Exercise description. Reproduce the following material word for word, keeping every line, symbol, and space unchanged.

[Records provided — start]

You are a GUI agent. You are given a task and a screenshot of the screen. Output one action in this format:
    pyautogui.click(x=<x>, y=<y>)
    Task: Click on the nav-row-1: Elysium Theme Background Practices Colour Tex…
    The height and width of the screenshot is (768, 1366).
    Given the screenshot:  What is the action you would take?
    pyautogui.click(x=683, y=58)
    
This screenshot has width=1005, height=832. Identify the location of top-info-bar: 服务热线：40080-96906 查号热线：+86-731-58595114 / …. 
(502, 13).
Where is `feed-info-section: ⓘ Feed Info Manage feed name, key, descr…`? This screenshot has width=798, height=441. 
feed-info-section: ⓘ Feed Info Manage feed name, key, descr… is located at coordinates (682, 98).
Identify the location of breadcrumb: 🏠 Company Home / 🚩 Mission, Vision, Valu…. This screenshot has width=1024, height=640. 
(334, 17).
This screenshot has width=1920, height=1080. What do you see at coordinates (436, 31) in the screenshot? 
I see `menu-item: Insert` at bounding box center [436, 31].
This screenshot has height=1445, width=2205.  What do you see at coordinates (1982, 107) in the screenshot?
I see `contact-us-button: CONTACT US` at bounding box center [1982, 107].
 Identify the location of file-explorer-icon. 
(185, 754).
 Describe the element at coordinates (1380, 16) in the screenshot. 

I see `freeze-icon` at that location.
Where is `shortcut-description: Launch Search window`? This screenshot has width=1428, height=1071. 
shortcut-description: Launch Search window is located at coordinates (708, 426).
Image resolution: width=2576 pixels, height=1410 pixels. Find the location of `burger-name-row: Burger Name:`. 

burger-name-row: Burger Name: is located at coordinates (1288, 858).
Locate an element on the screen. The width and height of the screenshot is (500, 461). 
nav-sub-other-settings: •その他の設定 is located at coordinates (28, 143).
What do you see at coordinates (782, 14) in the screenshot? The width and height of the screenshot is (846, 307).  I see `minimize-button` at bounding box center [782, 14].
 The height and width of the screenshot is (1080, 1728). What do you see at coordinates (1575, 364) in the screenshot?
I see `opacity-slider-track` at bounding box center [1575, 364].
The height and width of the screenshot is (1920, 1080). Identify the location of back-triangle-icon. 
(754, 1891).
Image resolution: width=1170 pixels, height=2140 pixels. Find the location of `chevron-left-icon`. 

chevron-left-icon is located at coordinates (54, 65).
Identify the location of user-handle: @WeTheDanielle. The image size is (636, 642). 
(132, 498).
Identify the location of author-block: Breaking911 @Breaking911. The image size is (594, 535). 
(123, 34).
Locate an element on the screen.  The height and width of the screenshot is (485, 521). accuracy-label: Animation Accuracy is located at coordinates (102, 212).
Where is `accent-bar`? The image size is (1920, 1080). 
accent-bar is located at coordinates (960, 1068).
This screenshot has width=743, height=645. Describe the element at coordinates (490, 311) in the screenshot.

[Records provided — finish]

Answer for the task.
You are a GUI agent. You are given a task and a screenshot of the screen. Output one action in this format:
    pyautogui.click(x=<x>, y=<y>)
    Task: Click on the nav-row-1: Elysium Theme Background Practices Colour Tex…
    The height and width of the screenshot is (768, 1366).
    Given the screenshot:  What is the action you would take?
    pyautogui.click(x=683, y=58)
    
This screenshot has width=1005, height=832. Identify the location of top-info-bar: 服务热线：40080-96906 查号热线：+86-731-58595114 / …. 
(502, 13).
Where is `feed-info-section: ⓘ Feed Info Manage feed name, key, descr…`? This screenshot has width=798, height=441. 
feed-info-section: ⓘ Feed Info Manage feed name, key, descr… is located at coordinates (682, 98).
Identify the location of breadcrumb: 🏠 Company Home / 🚩 Mission, Vision, Valu…. This screenshot has width=1024, height=640. 
(334, 17).
This screenshot has width=1920, height=1080. What do you see at coordinates (436, 31) in the screenshot? 
I see `menu-item: Insert` at bounding box center [436, 31].
This screenshot has height=1445, width=2205.  What do you see at coordinates (1982, 107) in the screenshot?
I see `contact-us-button: CONTACT US` at bounding box center [1982, 107].
 Identify the location of file-explorer-icon. 
(185, 754).
 Describe the element at coordinates (1380, 16) in the screenshot. 

I see `freeze-icon` at that location.
Where is `shortcut-description: Launch Search window`? This screenshot has width=1428, height=1071. 
shortcut-description: Launch Search window is located at coordinates (708, 426).
Image resolution: width=2576 pixels, height=1410 pixels. Find the location of `burger-name-row: Burger Name:`. 

burger-name-row: Burger Name: is located at coordinates (1288, 858).
Locate an element on the screen. The width and height of the screenshot is (500, 461). 
nav-sub-other-settings: •その他の設定 is located at coordinates (28, 143).
What do you see at coordinates (782, 14) in the screenshot? The width and height of the screenshot is (846, 307).  I see `minimize-button` at bounding box center [782, 14].
 The height and width of the screenshot is (1080, 1728). What do you see at coordinates (1575, 364) in the screenshot?
I see `opacity-slider-track` at bounding box center [1575, 364].
The height and width of the screenshot is (1920, 1080). Identify the location of back-triangle-icon. 
(754, 1891).
Image resolution: width=1170 pixels, height=2140 pixels. Find the location of `chevron-left-icon`. 

chevron-left-icon is located at coordinates (54, 65).
Identify the location of user-handle: @WeTheDanielle. The image size is (636, 642). 
(132, 498).
Identify the location of author-block: Breaking911 @Breaking911. The image size is (594, 535). 
(123, 34).
Locate an element on the screen.  The height and width of the screenshot is (485, 521). accuracy-label: Animation Accuracy is located at coordinates (102, 212).
Where is `accent-bar`? The image size is (1920, 1080). 
accent-bar is located at coordinates (960, 1068).
This screenshot has width=743, height=645. Describe the element at coordinates (490, 311) in the screenshot.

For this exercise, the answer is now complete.